> **The problem**
Could you reproduce word for word the passage of the article on JJ Redick's post-game remarks that opens with the words containing "The arrival of" and closes with "IQ can solve."?

> **Reading text**
Los Angeles, CA – The polite “coach speak” has left the building. In its place, a frustrated JJ Redick stood before the media at the Crypto.com Arena and delivered a post-game autopsy so blunt, so mathematically damning, that it felt less like a press conference and more like a courtroom indictment of his own roster.
Following a demoralizing 124-112 loss to the Sacramento Kings, the Los Angeles Lakers’ head coach didn’t hide behind the usual buzzwords of “effort,” “grit,” or “execution.” Instead, he pulled back the curtain on a team that is statistically broken, revealing a divide between what the Lakers should be doing and what they are actually capable of. The result was a tension-filled room and a clear signal that the experiment involving LeBron James, Luka Dončić, and a cast of non-shooters is hitting a critical wall.

The “Nuclear” Option: Math vs. Reality
It is rare for a head coach to cite “expected score” metrics in a post-game rant, but Redick went there. He told reporters that, based on the quality of shots created, the Lakers should have won the game by 24 points. Instead, they lost by 12.
“The expected score we won by 24,” Redick stated, highlighting a staggering 36-point variance between the game plan’s design and the players’ execution.
“We literally can’t make a shot,” Redick said, his voice stripped of optimism. “It’s not complicated… We’re 28th before tonight and opponent three-point percentage will be 29th or 30th after tonight”.
This wasn’t an emotional outburst; it was a cold, analytical exposure of the team’s fatal flaw. The Lakers created 50 potential assists—meaning the ball moved, the reads were correct, and the shots were wide open. They converted only 21 of them. When a coach tells the world that the system is working perfectly but the players simply cannot put the ball in the basket, he is drawing a line in the sand. He is saying: I did my job. They didn’t do theirs.
The LeBron and Luka Spacing Nightmare

The arrival of Luka Dončić in Los Angeles was supposed to create an unstoppable offensive juggernaut. On paper, pairing two of the greatest playmakers in history seemed like a cheat code. In reality, as Redick pointed out, it has created a math problem that no amount of basketball IQ can solve.
The Lakers are shooting a league-worst 33.8% from three-point range. LeBron James is shooting just 30.4% from deep, and Luka isn’t faring much better at 32% this season. When your two primary ball-handlers are below league average from the outside, defenses simply pack the paint.
“That kills spacing whether people want to admit it or not,” the analysis reveals. “Defenses don’t fear from outside… that’s not a coaching flaw… that’s roster math that doesn’t add up”.

> **Record set**

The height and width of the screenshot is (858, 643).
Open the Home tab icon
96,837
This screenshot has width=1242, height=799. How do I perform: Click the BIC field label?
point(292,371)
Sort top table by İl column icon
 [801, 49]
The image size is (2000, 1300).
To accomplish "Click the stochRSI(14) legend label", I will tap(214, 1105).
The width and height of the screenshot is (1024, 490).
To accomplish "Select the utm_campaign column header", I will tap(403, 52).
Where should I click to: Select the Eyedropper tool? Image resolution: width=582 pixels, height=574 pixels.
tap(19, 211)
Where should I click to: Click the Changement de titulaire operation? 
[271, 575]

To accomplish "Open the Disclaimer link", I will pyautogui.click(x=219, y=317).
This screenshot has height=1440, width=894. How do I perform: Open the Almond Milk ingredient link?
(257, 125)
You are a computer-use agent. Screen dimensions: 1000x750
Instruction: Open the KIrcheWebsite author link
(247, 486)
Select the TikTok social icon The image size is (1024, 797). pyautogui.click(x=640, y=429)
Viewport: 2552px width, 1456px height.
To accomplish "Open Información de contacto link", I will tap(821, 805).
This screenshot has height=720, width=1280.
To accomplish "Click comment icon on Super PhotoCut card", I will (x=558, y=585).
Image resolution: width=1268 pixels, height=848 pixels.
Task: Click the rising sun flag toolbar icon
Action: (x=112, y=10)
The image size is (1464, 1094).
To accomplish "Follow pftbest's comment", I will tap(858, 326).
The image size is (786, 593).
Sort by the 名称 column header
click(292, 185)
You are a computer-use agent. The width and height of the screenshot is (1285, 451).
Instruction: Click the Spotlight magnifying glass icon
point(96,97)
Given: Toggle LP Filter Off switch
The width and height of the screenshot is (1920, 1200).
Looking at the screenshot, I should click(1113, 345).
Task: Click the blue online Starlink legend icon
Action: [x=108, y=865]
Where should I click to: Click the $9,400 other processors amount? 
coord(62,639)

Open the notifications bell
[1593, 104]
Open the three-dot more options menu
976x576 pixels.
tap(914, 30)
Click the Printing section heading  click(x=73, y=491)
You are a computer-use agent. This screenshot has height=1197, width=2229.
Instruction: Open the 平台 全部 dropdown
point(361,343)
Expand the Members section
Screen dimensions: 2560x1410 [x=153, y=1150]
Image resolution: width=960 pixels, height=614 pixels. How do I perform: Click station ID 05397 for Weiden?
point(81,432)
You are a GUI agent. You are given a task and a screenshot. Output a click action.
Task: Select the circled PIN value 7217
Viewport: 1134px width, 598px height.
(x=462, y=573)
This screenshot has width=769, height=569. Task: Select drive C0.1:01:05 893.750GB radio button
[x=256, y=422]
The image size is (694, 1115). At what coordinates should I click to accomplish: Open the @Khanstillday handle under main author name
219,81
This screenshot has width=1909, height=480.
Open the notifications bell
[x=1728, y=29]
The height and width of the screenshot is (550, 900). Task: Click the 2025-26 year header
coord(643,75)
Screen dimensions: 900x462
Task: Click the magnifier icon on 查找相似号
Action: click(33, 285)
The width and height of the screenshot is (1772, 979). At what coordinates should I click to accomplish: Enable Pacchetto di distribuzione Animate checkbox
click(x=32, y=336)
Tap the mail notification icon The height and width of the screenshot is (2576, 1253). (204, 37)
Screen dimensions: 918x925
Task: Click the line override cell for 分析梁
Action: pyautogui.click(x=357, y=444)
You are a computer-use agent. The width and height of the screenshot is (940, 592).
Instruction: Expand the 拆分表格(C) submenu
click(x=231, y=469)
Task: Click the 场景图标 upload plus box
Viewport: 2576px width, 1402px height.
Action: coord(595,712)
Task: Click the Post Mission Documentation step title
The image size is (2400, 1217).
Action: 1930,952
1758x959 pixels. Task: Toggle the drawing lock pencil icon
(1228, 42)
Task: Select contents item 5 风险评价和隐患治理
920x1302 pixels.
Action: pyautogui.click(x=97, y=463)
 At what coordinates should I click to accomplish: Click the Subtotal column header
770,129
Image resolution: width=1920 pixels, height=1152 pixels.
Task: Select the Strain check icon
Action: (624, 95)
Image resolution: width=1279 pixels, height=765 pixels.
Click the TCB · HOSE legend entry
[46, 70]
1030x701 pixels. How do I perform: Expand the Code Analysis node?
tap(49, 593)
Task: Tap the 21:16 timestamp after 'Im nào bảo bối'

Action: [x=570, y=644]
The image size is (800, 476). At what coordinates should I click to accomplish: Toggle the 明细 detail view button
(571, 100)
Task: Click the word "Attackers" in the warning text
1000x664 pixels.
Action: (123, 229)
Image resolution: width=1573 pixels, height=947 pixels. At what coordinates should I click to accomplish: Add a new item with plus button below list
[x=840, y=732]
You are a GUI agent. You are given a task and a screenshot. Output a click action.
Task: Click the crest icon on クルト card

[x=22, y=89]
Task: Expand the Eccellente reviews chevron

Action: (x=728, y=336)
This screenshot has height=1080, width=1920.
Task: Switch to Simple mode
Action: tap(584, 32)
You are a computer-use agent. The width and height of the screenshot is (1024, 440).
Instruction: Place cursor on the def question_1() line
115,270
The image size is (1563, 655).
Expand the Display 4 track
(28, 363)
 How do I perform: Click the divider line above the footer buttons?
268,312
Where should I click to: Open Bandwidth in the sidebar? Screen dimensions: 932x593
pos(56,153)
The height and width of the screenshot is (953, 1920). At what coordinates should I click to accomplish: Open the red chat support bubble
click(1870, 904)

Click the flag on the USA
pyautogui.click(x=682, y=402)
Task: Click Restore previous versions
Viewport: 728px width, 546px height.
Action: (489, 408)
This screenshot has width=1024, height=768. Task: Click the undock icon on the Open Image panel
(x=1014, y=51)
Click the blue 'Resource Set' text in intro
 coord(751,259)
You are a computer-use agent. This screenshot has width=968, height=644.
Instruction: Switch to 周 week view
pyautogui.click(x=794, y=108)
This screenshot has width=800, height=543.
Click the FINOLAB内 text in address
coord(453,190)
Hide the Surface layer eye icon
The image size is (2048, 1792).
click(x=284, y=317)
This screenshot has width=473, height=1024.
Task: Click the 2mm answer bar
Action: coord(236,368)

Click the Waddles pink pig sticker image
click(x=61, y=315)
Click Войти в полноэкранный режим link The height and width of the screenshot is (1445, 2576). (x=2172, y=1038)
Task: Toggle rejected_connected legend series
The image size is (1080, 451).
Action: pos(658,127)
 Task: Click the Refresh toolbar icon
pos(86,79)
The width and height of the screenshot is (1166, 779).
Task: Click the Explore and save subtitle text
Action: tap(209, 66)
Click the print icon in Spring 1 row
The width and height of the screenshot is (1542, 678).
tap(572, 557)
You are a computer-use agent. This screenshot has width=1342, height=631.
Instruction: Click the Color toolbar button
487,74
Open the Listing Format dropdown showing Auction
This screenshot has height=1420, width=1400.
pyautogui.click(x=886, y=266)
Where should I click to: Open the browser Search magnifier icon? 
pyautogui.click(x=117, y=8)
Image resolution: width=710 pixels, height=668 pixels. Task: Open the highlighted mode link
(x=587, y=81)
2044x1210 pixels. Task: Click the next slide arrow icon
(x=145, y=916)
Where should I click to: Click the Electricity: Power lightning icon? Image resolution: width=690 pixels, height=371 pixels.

> **Solution**
The arrival of Luka Dončić in Los Angeles was supposed to create an unstoppable offensive juggernaut. On paper, pairing two of the greatest playmakers in history seemed like a cheat code. In reality, as Redick pointed out, it has created a math problem that no amount of basketball IQ can solve.